### ARBEITSAUFTRAG A
Tausche im Textausschnitt zum 3:3 „Totalblackout“ gegen „Aussetzer“ aus und gib dabei den Abschnitt von „Nur 15 Sekunden“ bis einschließlich „Coaching von außen.“ wieder.

### TEXTAUSSCHNITT
Nur 15 Sekunden später war es ein unnötiges, kleines Foul von Moormann gegen Baumgartner, das den Kärntnern noch einmal eine Freistoßaktion ermöglichte. Ebendieser Freistoß resultierte nach einem neuerlichen Totalblackout in der Rapid-Abwehr im 3:3. Hier war vor allem ausschlaggebend, dass ausgerechnet der kopfballstarke Baumgartner auf der linken Angriffsseite keinen Gegenspieler hatte. Kasanwirjo wurde von Scherzer weggeblockt (bzw. sogar so nach hinten gedrängt, dass er das Abseits aufhob) und Baumgartner konnte den Ball praktisch unbedrängt zur Mitte köpfen. Eine Zuteilungsschwäche, die Rapid definitiv auffallen musste – auch ohne Coaching von außen.

### DATEN ZUR AUFGABE
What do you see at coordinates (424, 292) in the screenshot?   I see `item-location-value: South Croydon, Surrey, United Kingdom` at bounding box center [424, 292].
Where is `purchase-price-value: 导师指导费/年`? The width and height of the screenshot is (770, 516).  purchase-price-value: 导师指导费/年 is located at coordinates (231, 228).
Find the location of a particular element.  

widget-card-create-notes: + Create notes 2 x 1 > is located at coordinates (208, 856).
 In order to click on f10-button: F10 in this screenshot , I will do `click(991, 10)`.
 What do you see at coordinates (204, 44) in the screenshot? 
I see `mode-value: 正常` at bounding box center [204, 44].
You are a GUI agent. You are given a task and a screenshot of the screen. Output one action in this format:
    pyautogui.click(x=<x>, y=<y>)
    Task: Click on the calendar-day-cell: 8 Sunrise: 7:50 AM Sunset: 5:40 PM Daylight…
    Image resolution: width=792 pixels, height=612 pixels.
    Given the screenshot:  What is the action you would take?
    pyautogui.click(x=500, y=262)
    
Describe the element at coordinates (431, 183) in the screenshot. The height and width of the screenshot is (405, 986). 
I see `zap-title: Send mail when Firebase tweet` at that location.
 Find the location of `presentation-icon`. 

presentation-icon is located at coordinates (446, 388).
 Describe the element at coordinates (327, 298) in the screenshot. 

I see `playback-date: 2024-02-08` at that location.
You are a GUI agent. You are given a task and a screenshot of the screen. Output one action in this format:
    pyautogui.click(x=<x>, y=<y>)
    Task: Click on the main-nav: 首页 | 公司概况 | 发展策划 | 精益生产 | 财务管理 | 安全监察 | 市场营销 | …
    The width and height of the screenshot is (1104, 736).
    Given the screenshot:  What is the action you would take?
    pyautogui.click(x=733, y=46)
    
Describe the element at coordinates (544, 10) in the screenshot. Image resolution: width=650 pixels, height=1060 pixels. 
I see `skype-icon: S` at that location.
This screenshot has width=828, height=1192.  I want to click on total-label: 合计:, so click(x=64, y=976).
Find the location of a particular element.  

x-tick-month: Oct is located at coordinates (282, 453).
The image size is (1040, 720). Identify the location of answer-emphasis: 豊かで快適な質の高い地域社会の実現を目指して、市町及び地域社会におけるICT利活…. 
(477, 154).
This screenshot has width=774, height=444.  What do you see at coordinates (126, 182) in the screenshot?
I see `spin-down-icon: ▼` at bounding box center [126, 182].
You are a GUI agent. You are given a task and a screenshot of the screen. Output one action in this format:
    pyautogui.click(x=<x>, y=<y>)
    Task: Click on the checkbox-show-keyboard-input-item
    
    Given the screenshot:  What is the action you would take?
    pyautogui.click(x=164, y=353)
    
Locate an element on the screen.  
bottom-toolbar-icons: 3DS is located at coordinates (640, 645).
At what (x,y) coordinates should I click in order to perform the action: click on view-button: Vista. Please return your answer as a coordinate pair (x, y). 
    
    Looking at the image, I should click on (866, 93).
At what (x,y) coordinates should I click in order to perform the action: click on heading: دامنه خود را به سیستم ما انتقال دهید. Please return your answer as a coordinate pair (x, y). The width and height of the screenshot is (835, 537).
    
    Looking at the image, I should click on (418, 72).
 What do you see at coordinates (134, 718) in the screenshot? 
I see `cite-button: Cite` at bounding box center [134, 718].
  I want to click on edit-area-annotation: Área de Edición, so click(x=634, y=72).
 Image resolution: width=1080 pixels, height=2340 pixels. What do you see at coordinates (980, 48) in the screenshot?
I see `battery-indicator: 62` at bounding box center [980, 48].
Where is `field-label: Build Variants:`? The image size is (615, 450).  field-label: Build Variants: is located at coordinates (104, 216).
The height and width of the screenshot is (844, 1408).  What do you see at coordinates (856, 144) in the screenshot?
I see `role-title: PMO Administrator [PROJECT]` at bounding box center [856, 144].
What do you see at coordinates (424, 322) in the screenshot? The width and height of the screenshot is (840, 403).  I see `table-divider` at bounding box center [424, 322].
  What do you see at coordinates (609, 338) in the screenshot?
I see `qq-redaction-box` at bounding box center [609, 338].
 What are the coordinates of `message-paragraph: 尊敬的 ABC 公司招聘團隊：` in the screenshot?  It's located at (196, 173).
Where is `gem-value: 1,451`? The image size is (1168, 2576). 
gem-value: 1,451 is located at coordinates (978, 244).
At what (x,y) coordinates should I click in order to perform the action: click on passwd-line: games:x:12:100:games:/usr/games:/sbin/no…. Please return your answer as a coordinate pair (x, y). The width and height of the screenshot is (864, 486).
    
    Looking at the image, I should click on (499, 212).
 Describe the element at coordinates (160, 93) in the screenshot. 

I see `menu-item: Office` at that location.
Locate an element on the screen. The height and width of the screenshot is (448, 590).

### ARBEITSAUFTRAG B
Stelle nur die Zeilen der Datensätze von der Zeile mit „coordinates (104, 216).“ bis einschließlich der Zeile mit „gem-value: 1,451 is“ als nummerierte Liste dar und lass Leerzeilen weg.

### ERGEBNIS A
Nur 15 Sekunden später war es ein unnötiges, kleines Foul von Moormann gegen Baumgartner, das den Kärntnern noch einmal eine Freistoßaktion ermöglichte. Ebendieser Freistoß resultierte nach einem neuerlichen Aussetzer in der Rapid-Abwehr im 3:3. Hier war vor allem ausschlaggebend, dass ausgerechnet der kopfballstarke Baumgartner auf der linken Angriffsseite keinen Gegenspieler hatte. Kasanwirjo wurde von Scherzer weggeblockt (bzw. sogar so nach hinten gedrängt, dass er das Abseits aufhob) und Baumgartner konnte den Ball praktisch unbedrängt zur Mitte köpfen. Eine Zuteilungsschwäche, die Rapid definitiv auffallen musste – auch ohne Coaching von außen.

### ERGEBNIS B
1. Where is `field-label: Build Variants:`? The image size is (615, 450).  field-label: Build Variants: is located at coordinates (104, 216).
2. The height and width of the screenshot is (844, 1408).  What do you see at coordinates (856, 144) in the screenshot?
3. I see `role-title: PMO Administrator [PROJECT]` at bounding box center [856, 144].
4. What do you see at coordinates (424, 322) in the screenshot? The width and height of the screenshot is (840, 403).  I see `table-divider` at bounding box center [424, 322].
5.   What do you see at coordinates (609, 338) in the screenshot?
6. I see `qq-redaction-box` at bounding box center [609, 338].
7.  What are the coordinates of `message-paragraph: 尊敬的 ABC 公司招聘團隊：` in the screenshot?  It's located at (196, 173).
8. Where is `gem-value: 1,451`? The image size is (1168, 2576). 
9. gem-value: 1,451 is located at coordinates (978, 244).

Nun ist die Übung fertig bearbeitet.